[PROBLEM TO SOLVE]
Begin at the line of the records that has "Given: Click the Naam column header" and stop after the line that has "point(89,121)". Write those lines out again, swapping "image size" for "screenshot size" and leaving everything else unchanged.

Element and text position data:
----

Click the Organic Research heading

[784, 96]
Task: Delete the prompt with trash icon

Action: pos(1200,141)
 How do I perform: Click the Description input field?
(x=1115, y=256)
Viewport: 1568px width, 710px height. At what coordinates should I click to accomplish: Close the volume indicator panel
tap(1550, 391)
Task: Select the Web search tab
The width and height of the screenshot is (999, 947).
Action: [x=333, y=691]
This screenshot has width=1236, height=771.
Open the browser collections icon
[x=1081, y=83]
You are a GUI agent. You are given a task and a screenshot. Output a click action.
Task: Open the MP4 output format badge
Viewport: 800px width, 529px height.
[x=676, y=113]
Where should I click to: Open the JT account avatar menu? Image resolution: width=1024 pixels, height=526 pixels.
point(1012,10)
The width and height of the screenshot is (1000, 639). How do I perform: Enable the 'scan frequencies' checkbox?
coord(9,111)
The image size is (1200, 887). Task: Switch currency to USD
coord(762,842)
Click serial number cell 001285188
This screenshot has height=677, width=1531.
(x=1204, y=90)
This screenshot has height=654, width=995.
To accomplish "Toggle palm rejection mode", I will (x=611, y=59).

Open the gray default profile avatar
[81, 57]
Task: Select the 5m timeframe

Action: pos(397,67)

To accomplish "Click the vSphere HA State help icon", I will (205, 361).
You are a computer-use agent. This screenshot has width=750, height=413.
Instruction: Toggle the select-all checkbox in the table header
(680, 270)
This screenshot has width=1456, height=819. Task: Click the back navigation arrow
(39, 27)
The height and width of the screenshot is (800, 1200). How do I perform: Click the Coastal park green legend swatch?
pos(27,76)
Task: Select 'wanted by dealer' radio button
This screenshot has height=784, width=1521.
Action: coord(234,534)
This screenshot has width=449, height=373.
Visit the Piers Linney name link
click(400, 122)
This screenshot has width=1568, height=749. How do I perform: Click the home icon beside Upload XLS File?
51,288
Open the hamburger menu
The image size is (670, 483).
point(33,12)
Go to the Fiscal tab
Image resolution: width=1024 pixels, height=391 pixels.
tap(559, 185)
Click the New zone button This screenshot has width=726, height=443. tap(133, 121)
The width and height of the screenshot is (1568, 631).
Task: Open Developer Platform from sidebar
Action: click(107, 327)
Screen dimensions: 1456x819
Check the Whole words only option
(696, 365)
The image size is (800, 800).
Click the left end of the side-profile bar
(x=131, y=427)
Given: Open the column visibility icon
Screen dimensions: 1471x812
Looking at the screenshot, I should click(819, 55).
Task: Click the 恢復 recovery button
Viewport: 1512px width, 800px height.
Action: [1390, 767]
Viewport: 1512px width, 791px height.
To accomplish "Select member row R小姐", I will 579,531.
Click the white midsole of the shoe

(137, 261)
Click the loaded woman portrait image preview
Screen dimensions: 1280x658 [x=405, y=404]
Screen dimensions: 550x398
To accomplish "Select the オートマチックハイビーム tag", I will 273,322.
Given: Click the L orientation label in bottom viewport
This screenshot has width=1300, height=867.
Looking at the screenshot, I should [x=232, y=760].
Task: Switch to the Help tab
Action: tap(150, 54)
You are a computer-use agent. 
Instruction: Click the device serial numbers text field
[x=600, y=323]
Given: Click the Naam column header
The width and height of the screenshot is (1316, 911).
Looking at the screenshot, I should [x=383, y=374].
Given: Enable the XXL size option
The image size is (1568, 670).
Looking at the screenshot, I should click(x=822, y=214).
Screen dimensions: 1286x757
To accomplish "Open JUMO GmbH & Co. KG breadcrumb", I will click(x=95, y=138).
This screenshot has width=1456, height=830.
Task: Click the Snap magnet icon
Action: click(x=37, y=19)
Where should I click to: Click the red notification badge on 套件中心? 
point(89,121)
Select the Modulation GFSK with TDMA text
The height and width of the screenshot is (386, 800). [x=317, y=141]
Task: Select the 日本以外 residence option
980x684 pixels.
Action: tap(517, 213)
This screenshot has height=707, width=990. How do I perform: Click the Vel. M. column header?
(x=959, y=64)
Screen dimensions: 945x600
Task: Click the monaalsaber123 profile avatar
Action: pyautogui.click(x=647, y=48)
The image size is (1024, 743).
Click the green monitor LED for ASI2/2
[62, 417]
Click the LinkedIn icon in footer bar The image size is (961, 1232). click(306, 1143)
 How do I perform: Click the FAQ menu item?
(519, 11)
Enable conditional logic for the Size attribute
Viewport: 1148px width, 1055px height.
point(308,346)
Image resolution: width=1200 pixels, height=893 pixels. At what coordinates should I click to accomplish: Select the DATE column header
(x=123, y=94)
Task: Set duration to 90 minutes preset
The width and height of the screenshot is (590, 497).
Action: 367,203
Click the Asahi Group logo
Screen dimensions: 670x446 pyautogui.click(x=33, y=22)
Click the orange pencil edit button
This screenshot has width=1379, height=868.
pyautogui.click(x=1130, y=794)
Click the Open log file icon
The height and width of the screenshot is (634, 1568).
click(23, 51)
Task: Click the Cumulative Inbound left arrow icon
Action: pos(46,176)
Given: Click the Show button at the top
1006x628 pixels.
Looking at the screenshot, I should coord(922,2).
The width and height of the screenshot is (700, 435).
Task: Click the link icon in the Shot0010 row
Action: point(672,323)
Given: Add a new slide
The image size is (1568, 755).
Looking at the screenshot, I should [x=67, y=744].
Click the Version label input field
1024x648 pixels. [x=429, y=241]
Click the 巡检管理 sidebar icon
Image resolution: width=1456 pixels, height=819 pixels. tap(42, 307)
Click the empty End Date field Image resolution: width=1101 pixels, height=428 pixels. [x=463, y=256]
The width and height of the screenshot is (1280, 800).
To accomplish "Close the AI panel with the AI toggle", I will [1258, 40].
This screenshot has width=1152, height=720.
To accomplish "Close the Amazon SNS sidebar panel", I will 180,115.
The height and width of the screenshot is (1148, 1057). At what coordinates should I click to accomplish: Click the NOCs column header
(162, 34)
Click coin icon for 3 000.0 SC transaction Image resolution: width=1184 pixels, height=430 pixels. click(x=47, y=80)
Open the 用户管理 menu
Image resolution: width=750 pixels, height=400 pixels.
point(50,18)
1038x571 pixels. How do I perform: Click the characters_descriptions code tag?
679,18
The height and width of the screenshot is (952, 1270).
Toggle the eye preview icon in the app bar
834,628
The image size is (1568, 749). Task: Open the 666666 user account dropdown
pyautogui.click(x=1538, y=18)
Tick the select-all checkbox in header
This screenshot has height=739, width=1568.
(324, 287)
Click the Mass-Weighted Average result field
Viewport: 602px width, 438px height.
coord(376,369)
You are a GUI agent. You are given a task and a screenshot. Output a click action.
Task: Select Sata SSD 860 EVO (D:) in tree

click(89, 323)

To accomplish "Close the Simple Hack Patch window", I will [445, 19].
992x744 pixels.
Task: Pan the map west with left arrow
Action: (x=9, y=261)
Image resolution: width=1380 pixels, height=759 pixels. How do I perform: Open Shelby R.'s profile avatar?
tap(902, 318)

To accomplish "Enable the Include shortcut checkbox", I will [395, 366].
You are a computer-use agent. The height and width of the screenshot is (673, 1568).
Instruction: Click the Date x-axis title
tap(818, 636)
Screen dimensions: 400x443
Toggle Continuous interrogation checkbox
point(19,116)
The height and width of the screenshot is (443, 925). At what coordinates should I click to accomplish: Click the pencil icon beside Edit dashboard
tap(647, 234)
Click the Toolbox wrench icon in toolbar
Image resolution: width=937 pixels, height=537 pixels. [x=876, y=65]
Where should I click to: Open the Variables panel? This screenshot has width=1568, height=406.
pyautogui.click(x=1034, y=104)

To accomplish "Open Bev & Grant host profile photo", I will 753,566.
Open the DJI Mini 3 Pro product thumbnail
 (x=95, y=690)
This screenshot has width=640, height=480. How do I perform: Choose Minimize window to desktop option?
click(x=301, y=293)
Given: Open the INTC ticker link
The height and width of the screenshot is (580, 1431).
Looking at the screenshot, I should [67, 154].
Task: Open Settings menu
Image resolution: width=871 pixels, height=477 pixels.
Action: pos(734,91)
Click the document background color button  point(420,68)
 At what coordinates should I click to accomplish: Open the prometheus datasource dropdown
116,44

----

[EXERCISE RESPONSE]
Given: Click the Naam column header
The width and height of the screenshot is (1316, 911).
Looking at the screenshot, I should [x=383, y=374].
Given: Enable the XXL size option
The screenshot size is (1568, 670).
Looking at the screenshot, I should click(x=822, y=214).
Screen dimensions: 1286x757
To accomplish "Open JUMO GmbH & Co. KG breadcrumb", I will click(x=95, y=138).
This screenshot has width=1456, height=830.
Task: Click the Snap magnet icon
Action: click(x=37, y=19)
Where should I click to: Click the red notification badge on 套件中心? 
point(89,121)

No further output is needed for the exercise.